Apart from the images, output the data below exactly.

• Raw data:
- Opening Delimiter -

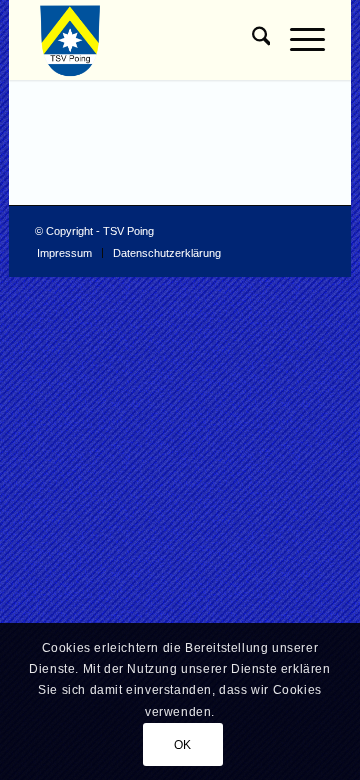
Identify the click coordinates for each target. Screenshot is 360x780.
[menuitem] (251, 40)
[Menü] (297, 40)
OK (183, 745)
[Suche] (251, 40)
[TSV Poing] (151, 40)
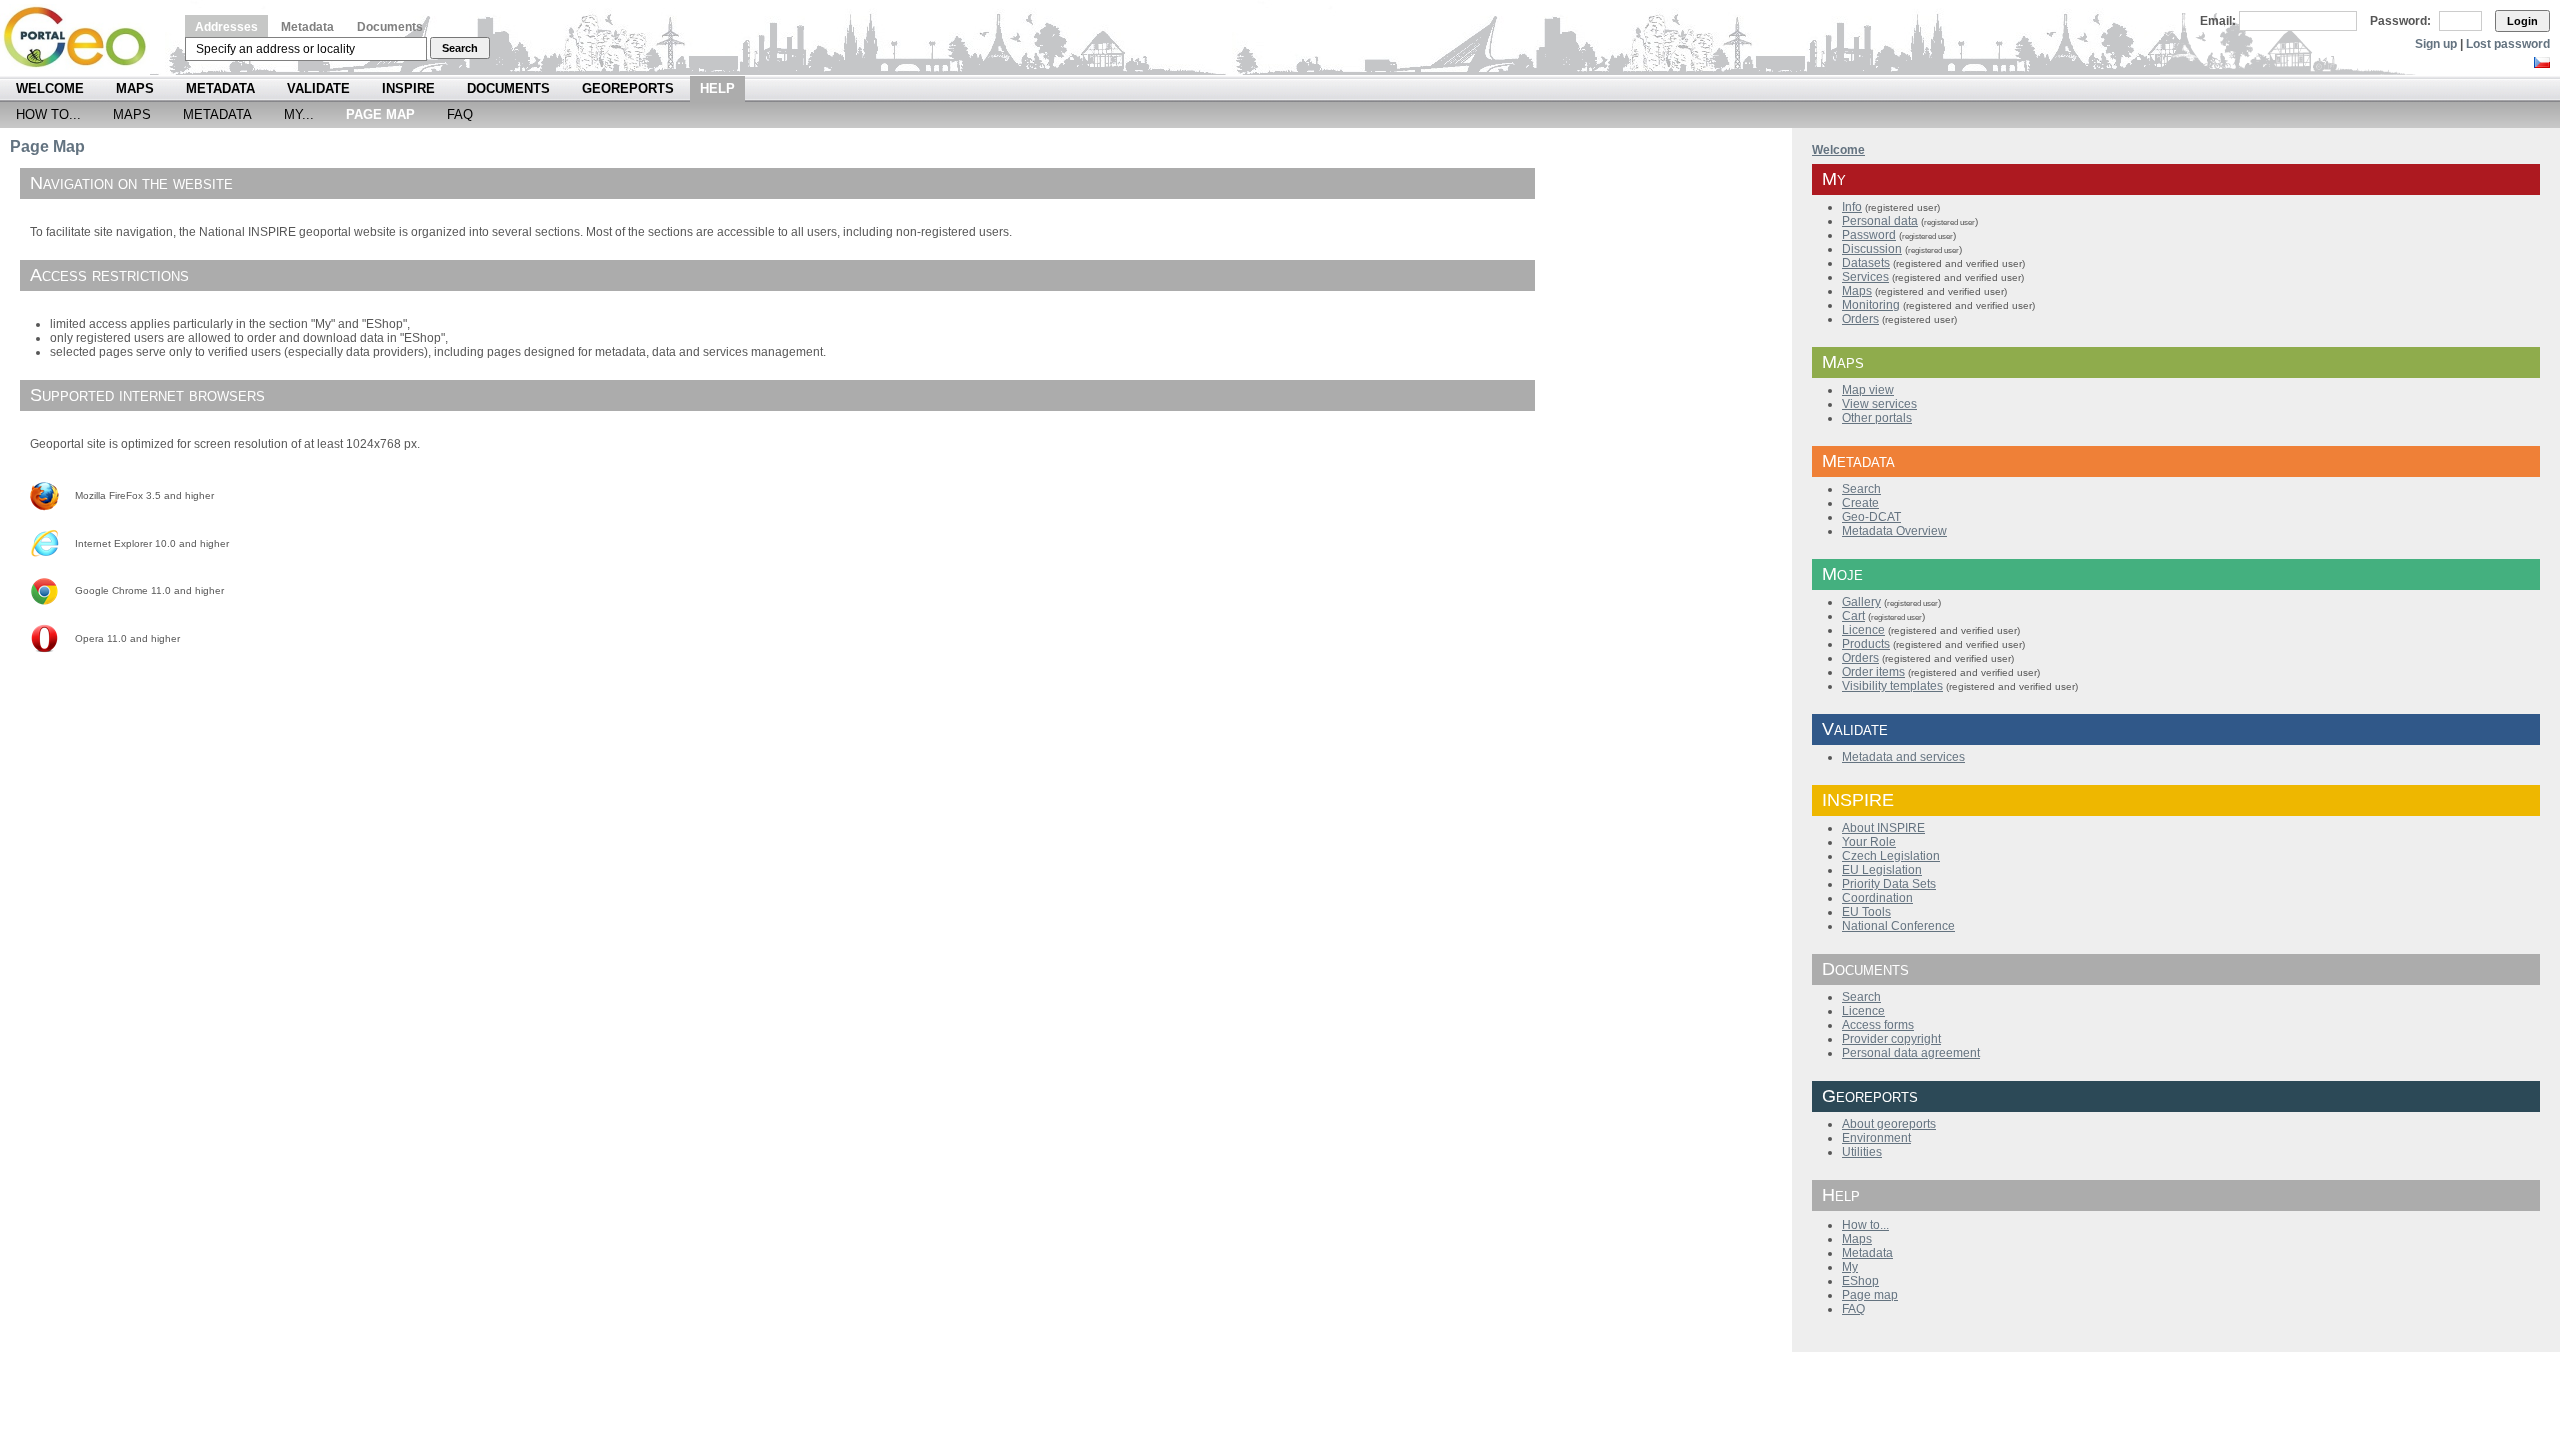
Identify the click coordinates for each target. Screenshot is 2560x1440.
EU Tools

- Closing Delimiter -

• Finished exercise:
Identify the click coordinates for each target. Screenshot is 360x780.
[menuitem] (251, 40)
[Menü] (297, 40)
OK (183, 745)
[Suche] (251, 40)
[TSV Poing] (151, 40)
Identify the click coordinates for each target. Screenshot is 2560x1440.
EU Tools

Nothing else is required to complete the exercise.